§ Problem statement: Repeat each line of the data below word for word.

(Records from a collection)
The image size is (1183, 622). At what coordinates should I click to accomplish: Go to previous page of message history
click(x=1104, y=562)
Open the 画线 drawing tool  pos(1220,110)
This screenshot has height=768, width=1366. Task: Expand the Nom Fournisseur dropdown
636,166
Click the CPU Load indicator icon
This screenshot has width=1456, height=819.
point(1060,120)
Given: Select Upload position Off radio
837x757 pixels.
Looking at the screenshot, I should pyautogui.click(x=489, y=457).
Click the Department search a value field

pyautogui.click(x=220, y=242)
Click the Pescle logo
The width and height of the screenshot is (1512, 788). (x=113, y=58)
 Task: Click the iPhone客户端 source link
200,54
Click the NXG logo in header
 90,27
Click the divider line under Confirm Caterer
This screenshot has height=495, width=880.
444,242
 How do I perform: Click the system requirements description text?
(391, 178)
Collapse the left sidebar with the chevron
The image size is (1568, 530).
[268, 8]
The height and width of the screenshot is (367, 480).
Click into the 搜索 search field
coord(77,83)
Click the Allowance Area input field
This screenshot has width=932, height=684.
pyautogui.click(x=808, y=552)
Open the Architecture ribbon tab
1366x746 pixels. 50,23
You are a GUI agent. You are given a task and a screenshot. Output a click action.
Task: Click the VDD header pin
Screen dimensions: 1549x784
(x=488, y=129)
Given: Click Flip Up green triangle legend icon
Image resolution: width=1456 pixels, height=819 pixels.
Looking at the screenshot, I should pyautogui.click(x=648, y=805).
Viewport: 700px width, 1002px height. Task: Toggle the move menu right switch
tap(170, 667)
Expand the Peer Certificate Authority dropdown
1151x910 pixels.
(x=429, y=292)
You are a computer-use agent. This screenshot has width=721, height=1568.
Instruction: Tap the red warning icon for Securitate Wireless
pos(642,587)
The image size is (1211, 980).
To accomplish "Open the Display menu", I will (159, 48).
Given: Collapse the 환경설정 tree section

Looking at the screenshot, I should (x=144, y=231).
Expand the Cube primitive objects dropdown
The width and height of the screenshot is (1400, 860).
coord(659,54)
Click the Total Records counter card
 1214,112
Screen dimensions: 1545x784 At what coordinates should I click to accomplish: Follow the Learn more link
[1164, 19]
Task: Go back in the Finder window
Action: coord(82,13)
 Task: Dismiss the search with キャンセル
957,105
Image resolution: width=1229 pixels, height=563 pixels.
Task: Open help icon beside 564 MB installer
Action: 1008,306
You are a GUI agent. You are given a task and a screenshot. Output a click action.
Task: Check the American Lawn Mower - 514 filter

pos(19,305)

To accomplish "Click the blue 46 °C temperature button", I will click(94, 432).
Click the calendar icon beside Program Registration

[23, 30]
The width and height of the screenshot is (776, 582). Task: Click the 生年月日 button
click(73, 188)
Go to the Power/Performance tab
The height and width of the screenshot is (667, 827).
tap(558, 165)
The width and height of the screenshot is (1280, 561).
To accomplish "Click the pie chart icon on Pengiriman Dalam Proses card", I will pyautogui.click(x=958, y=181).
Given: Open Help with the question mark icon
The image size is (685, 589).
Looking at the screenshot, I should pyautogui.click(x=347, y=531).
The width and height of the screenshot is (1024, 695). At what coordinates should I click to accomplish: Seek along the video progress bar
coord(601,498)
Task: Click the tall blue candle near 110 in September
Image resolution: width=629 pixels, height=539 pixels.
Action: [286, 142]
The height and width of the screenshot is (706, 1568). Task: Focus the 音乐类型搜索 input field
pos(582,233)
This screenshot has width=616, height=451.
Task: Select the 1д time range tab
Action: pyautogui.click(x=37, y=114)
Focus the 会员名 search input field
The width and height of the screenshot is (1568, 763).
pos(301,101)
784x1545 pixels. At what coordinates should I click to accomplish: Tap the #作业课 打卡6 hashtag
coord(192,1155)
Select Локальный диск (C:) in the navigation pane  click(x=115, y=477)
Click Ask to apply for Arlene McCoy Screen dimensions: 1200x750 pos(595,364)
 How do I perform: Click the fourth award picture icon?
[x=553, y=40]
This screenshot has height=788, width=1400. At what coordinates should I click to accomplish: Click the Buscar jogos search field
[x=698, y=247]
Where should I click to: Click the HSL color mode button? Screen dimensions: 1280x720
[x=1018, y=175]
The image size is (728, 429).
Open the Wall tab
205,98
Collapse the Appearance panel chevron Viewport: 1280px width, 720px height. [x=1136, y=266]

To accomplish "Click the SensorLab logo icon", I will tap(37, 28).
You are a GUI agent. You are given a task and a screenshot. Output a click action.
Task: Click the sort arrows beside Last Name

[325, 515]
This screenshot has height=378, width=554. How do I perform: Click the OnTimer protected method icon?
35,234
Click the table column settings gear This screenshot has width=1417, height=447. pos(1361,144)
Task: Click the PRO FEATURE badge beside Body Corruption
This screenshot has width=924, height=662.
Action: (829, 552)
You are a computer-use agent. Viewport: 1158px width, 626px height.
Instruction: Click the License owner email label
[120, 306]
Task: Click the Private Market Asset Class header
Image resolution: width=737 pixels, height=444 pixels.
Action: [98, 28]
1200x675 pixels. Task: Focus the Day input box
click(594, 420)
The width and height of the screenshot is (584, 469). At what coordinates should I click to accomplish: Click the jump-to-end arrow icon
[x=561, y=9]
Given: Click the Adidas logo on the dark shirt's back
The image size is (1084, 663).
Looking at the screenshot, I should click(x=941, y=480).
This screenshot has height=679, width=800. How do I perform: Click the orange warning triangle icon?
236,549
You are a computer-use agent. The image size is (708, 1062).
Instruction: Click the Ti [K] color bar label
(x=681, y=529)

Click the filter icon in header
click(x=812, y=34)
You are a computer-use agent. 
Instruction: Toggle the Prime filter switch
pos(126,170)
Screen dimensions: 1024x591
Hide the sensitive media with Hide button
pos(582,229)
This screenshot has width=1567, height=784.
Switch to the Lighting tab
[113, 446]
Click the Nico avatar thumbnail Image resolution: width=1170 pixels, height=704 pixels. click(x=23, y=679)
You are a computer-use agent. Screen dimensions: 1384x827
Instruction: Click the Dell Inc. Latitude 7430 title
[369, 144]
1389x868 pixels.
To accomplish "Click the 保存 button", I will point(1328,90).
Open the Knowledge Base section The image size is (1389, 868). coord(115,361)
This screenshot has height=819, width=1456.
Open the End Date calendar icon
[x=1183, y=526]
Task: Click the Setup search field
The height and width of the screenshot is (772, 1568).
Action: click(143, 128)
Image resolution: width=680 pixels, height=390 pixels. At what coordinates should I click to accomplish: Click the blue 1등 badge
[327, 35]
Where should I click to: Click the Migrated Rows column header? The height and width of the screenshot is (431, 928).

§ Reply to the exercise:
The image size is (1183, 622). At what coordinates should I click to accomplish: Go to previous page of message history
click(x=1104, y=562)
Open the 画线 drawing tool  pos(1220,110)
This screenshot has height=768, width=1366. Task: Expand the Nom Fournisseur dropdown
636,166
Click the CPU Load indicator icon
This screenshot has width=1456, height=819.
point(1060,120)
Given: Select Upload position Off radio
837x757 pixels.
Looking at the screenshot, I should pyautogui.click(x=489, y=457).
Click the Department search a value field

pyautogui.click(x=220, y=242)
Click the Pescle logo
The width and height of the screenshot is (1512, 788). (x=113, y=58)
 Task: Click the iPhone客户端 source link
200,54
Click the NXG logo in header
 90,27
Click the divider line under Confirm Caterer
This screenshot has height=495, width=880.
444,242
 How do I perform: Click the system requirements description text?
(391, 178)
Collapse the left sidebar with the chevron
The image size is (1568, 530).
[268, 8]
The height and width of the screenshot is (367, 480).
Click into the 搜索 search field
coord(77,83)
Click the Allowance Area input field
This screenshot has width=932, height=684.
pyautogui.click(x=808, y=552)
Open the Architecture ribbon tab
1366x746 pixels. 50,23
You are a GUI agent. You are given a task and a screenshot. Output a click action.
Task: Click the VDD header pin
Screen dimensions: 1549x784
(x=488, y=129)
Given: Click Flip Up green triangle legend icon
Image resolution: width=1456 pixels, height=819 pixels.
Looking at the screenshot, I should pyautogui.click(x=648, y=805).
Viewport: 700px width, 1002px height. Task: Toggle the move menu right switch
tap(170, 667)
Expand the Peer Certificate Authority dropdown
1151x910 pixels.
(x=429, y=292)
You are a computer-use agent. This screenshot has width=721, height=1568.
Instruction: Tap the red warning icon for Securitate Wireless
pos(642,587)
The image size is (1211, 980).
To accomplish "Open the Display menu", I will (159, 48).
Given: Collapse the 환경설정 tree section

Looking at the screenshot, I should (x=144, y=231).
Expand the Cube primitive objects dropdown
The width and height of the screenshot is (1400, 860).
coord(659,54)
Click the Total Records counter card
 1214,112
Screen dimensions: 1545x784 At what coordinates should I click to accomplish: Follow the Learn more link
[1164, 19]
Task: Go back in the Finder window
Action: coord(82,13)
 Task: Dismiss the search with キャンセル
957,105
Image resolution: width=1229 pixels, height=563 pixels.
Task: Open help icon beside 564 MB installer
Action: 1008,306
You are a GUI agent. You are given a task and a screenshot. Output a click action.
Task: Check the American Lawn Mower - 514 filter

pos(19,305)

To accomplish "Click the blue 46 °C temperature button", I will click(94, 432).
Click the calendar icon beside Program Registration

[23, 30]
The width and height of the screenshot is (776, 582). Task: Click the 生年月日 button
click(73, 188)
Go to the Power/Performance tab
The height and width of the screenshot is (667, 827).
tap(558, 165)
The width and height of the screenshot is (1280, 561).
To accomplish "Click the pie chart icon on Pengiriman Dalam Proses card", I will pyautogui.click(x=958, y=181).
Given: Open Help with the question mark icon
The image size is (685, 589).
Looking at the screenshot, I should pyautogui.click(x=347, y=531).
The width and height of the screenshot is (1024, 695). At what coordinates should I click to accomplish: Seek along the video progress bar
coord(601,498)
Task: Click the tall blue candle near 110 in September
Image resolution: width=629 pixels, height=539 pixels.
Action: [286, 142]
The height and width of the screenshot is (706, 1568). Task: Focus the 音乐类型搜索 input field
pos(582,233)
This screenshot has width=616, height=451.
Task: Select the 1д time range tab
Action: pyautogui.click(x=37, y=114)
Focus the 会员名 search input field
The width and height of the screenshot is (1568, 763).
pos(301,101)
784x1545 pixels. At what coordinates should I click to accomplish: Tap the #作业课 打卡6 hashtag
coord(192,1155)
Select Локальный диск (C:) in the navigation pane  click(x=115, y=477)
Click Ask to apply for Arlene McCoy Screen dimensions: 1200x750 pos(595,364)
 How do I perform: Click the fourth award picture icon?
[x=553, y=40]
This screenshot has height=788, width=1400. At what coordinates should I click to accomplish: Click the Buscar jogos search field
[x=698, y=247]
Where should I click to: Click the HSL color mode button? Screen dimensions: 1280x720
[x=1018, y=175]
The image size is (728, 429).
Open the Wall tab
205,98
Collapse the Appearance panel chevron Viewport: 1280px width, 720px height. [x=1136, y=266]

To accomplish "Click the SensorLab logo icon", I will tap(37, 28).
You are a GUI agent. You are given a task and a screenshot. Output a click action.
Task: Click the sort arrows beside Last Name

[325, 515]
This screenshot has height=378, width=554. How do I perform: Click the OnTimer protected method icon?
35,234
Click the table column settings gear This screenshot has width=1417, height=447. pos(1361,144)
Task: Click the PRO FEATURE badge beside Body Corruption
This screenshot has width=924, height=662.
Action: (829, 552)
You are a computer-use agent. Viewport: 1158px width, 626px height.
Instruction: Click the License owner email label
[120, 306]
Task: Click the Private Market Asset Class header
Image resolution: width=737 pixels, height=444 pixels.
Action: [98, 28]
1200x675 pixels. Task: Focus the Day input box
click(594, 420)
The width and height of the screenshot is (584, 469). At what coordinates should I click to accomplish: Click the jump-to-end arrow icon
[x=561, y=9]
Given: Click the Adidas logo on the dark shirt's back
The image size is (1084, 663).
Looking at the screenshot, I should click(x=941, y=480).
This screenshot has height=679, width=800. How do I perform: Click the orange warning triangle icon?
236,549
You are a computer-use agent. The image size is (708, 1062).
Instruction: Click the Ti [K] color bar label
(x=681, y=529)

Click the filter icon in header
click(x=812, y=34)
You are a computer-use agent. 
Instruction: Toggle the Prime filter switch
pos(126,170)
Screen dimensions: 1024x591
Hide the sensitive media with Hide button
pos(582,229)
This screenshot has width=1567, height=784.
Switch to the Lighting tab
[113, 446]
Click the Nico avatar thumbnail Image resolution: width=1170 pixels, height=704 pixels. click(x=23, y=679)
You are a computer-use agent. Screen dimensions: 1384x827
Instruction: Click the Dell Inc. Latitude 7430 title
[369, 144]
1389x868 pixels.
To accomplish "Click the 保存 button", I will point(1328,90).
Open the Knowledge Base section The image size is (1389, 868). coord(115,361)
This screenshot has height=819, width=1456.
Open the End Date calendar icon
[x=1183, y=526]
Task: Click the Setup search field
The height and width of the screenshot is (772, 1568).
Action: click(143, 128)
Image resolution: width=680 pixels, height=390 pixels. At what coordinates should I click to accomplish: Click the blue 1등 badge
[327, 35]
Where should I click to: Click the Migrated Rows column header? The height and width of the screenshot is (431, 928).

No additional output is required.